>>>>

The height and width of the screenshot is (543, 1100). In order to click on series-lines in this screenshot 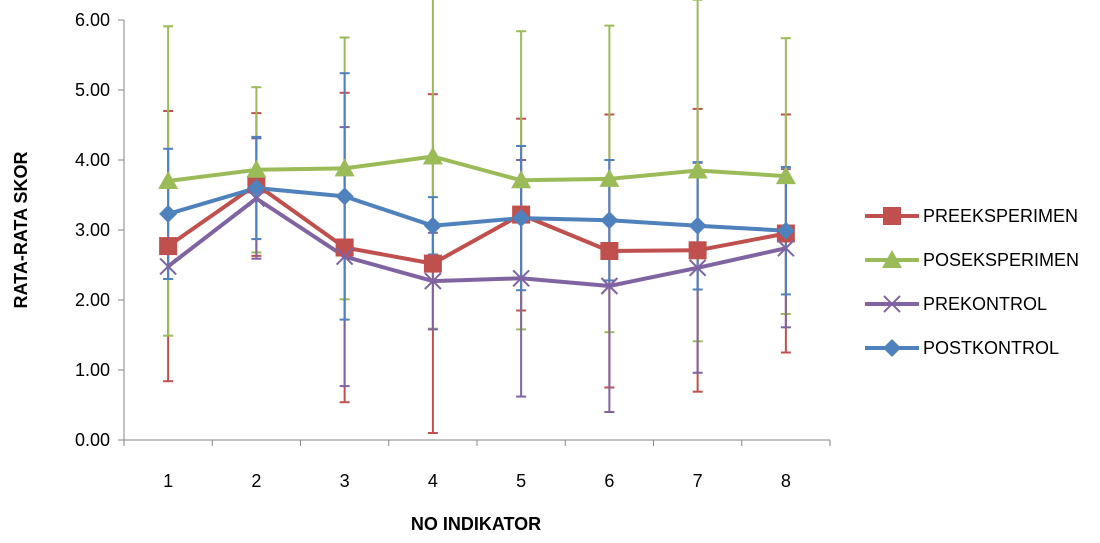, I will do `click(476, 221)`.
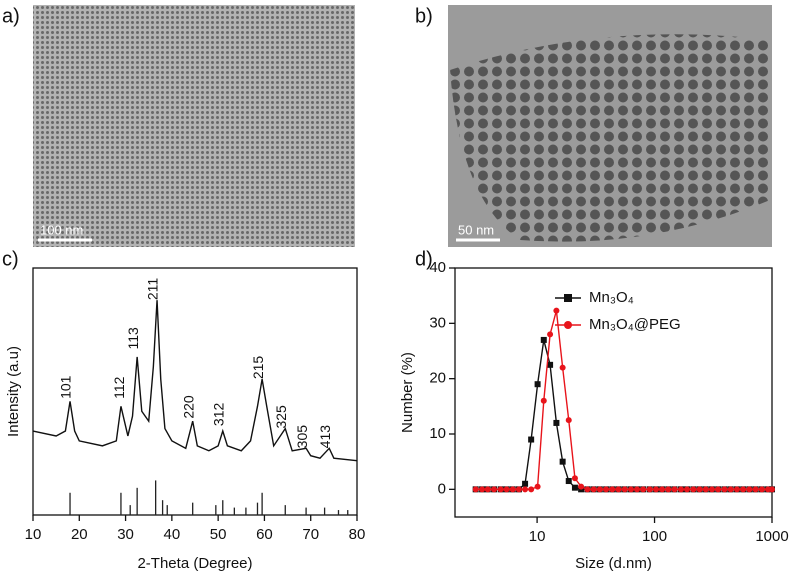 The image size is (800, 577). I want to click on y-tick-label: 20, so click(438, 378).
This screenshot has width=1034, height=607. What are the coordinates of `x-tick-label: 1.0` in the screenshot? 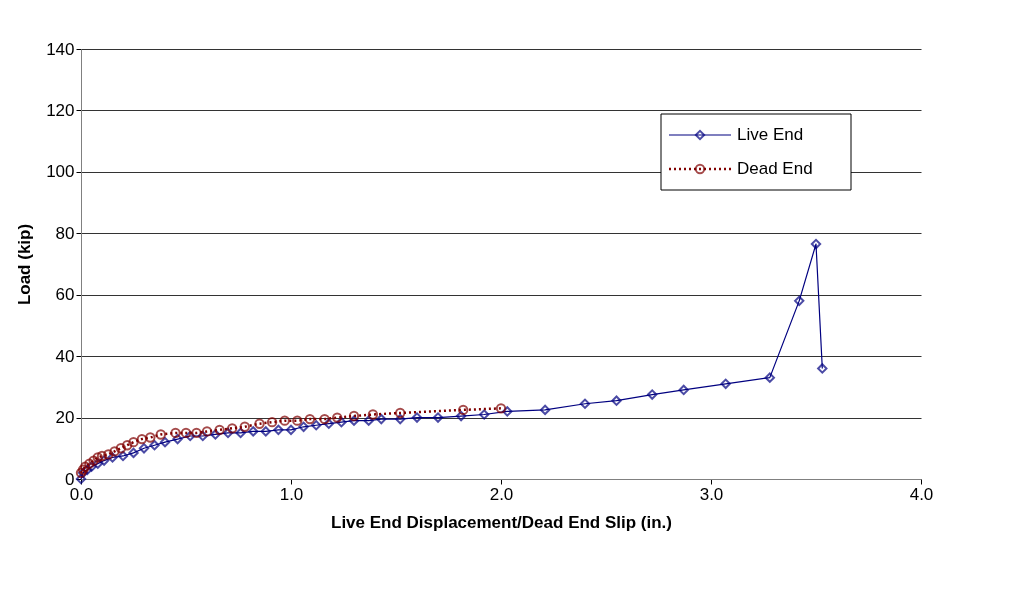 It's located at (292, 494).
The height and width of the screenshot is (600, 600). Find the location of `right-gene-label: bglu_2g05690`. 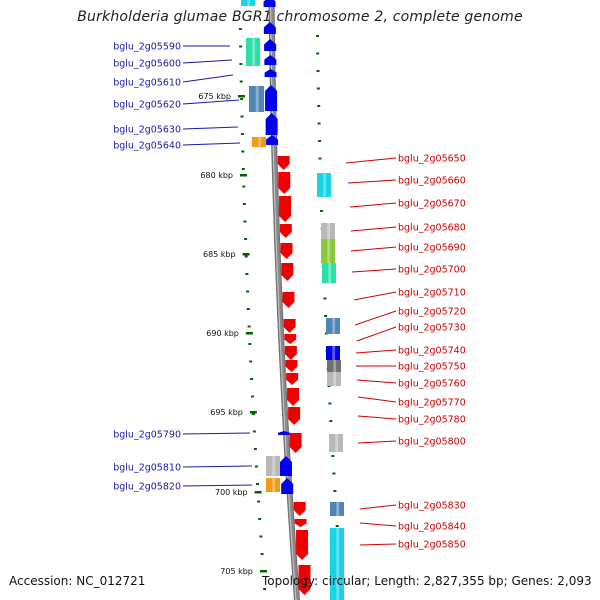

right-gene-label: bglu_2g05690 is located at coordinates (432, 248).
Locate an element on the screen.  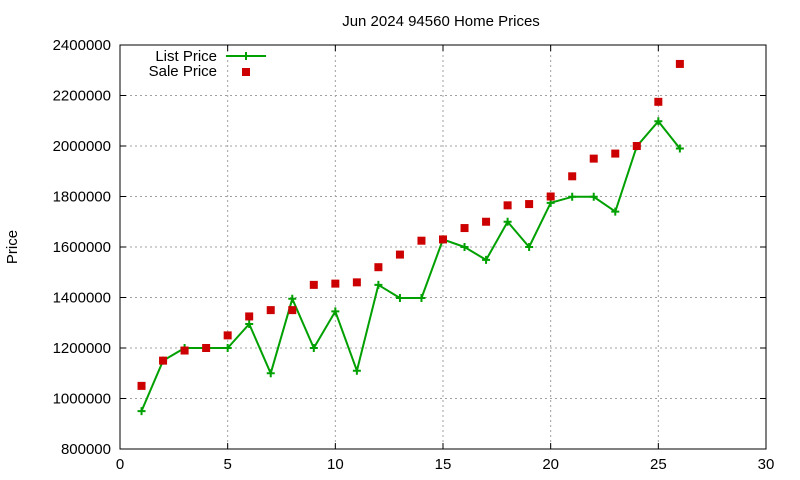
x-tick-label: 0 is located at coordinates (120, 464).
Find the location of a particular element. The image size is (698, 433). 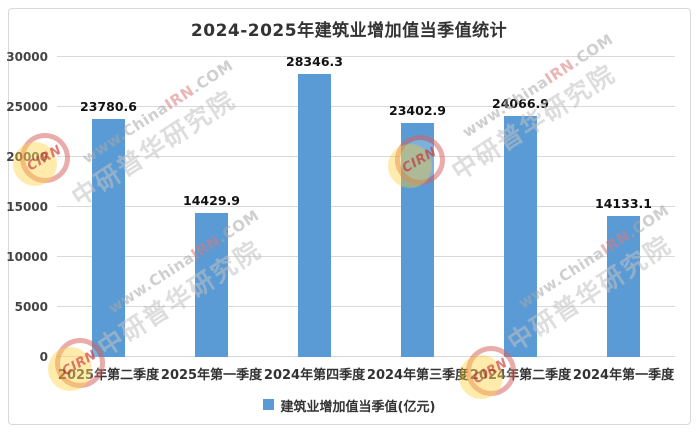

bar-value-label: 23780.6 is located at coordinates (108, 107).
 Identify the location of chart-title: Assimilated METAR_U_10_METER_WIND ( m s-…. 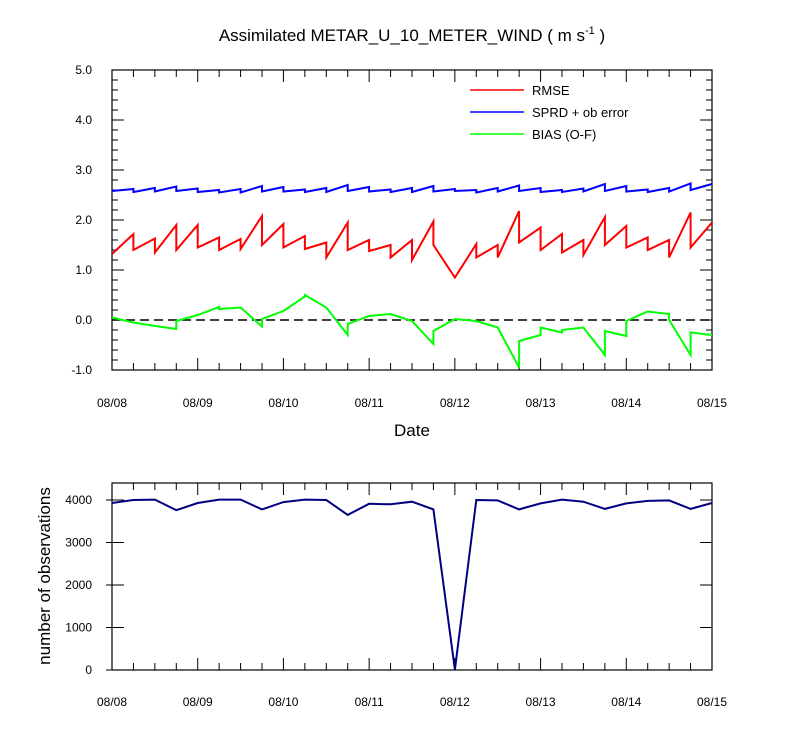
(412, 35).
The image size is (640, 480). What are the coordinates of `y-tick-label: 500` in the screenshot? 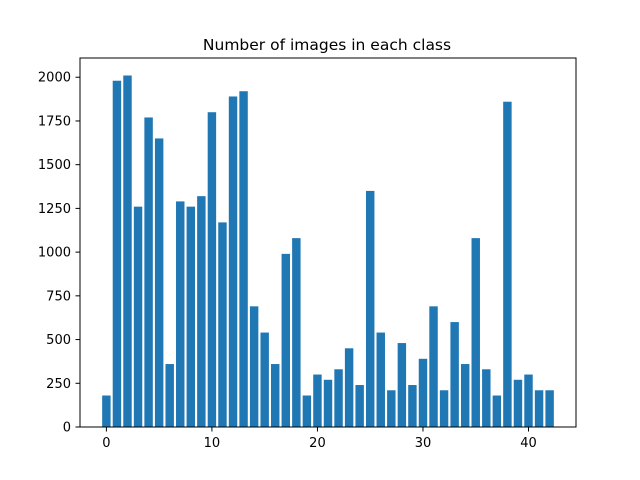 It's located at (58, 340).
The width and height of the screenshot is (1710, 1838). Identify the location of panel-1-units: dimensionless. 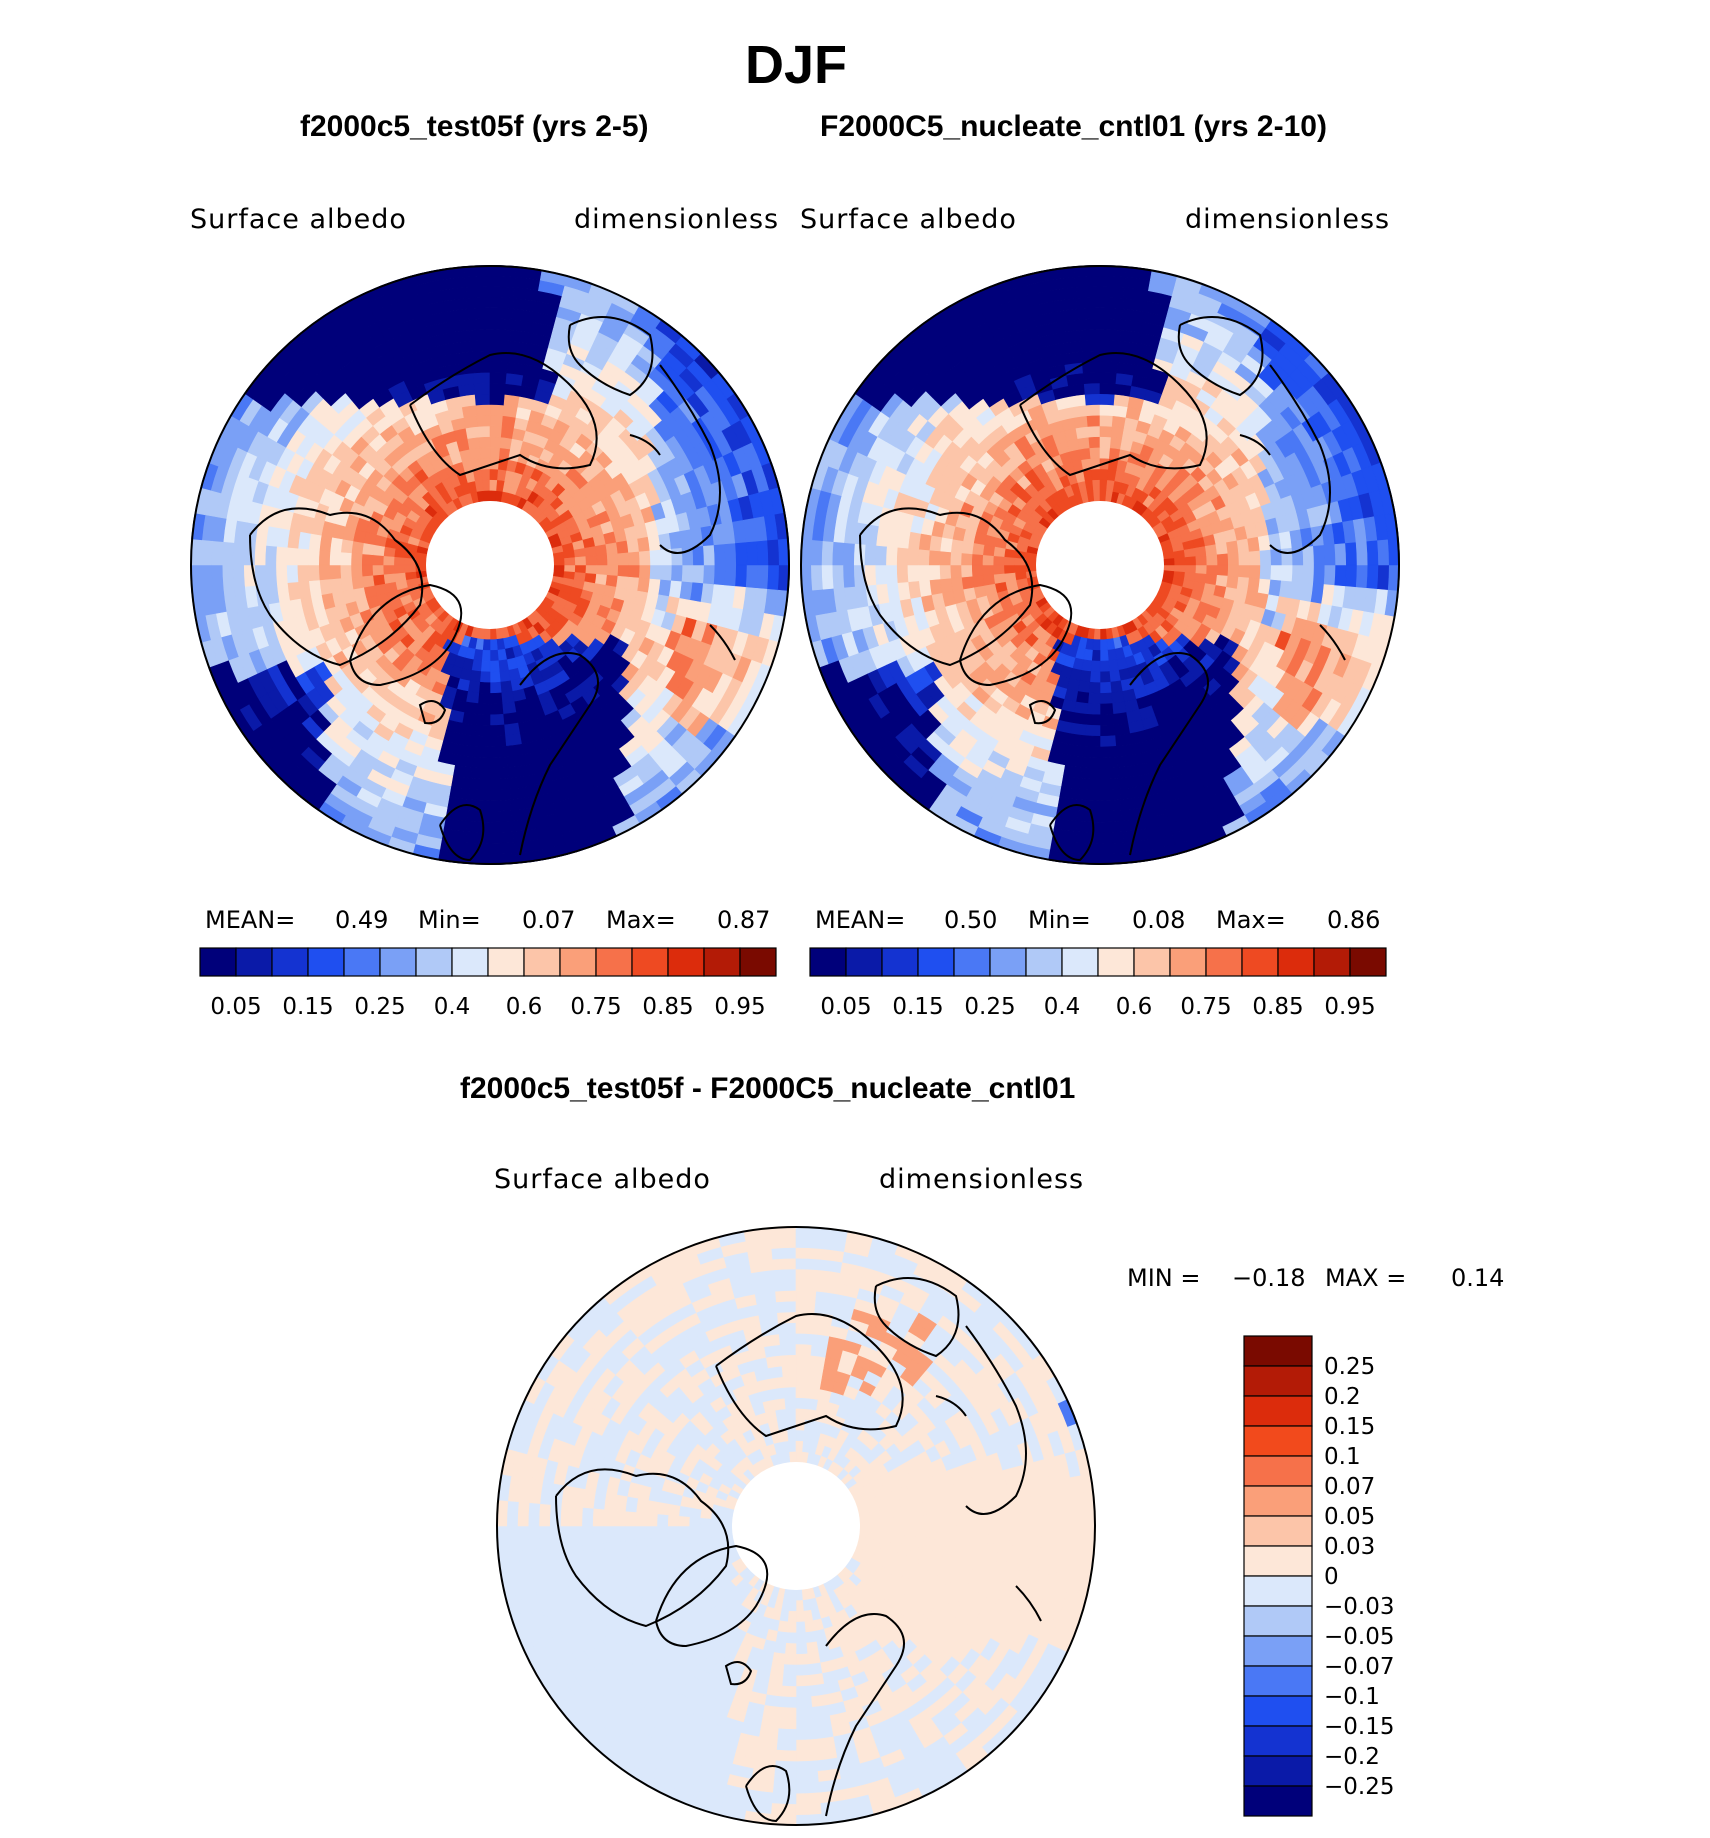
(677, 220).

<<<<

▸ **TASK STATEMENT**
Rewrite everything from the line containing "The width and" down to the end of the listing, request included, multiplying each coordinate in the answer by 2.15 and rounding to whole numbers with halves rounded up. Leave the pictures out.

▸ **REPLY**
The width and height of the screenshot is (1710, 1838). Identify the location of panel-1-units: dimensionless. 
(1456, 473).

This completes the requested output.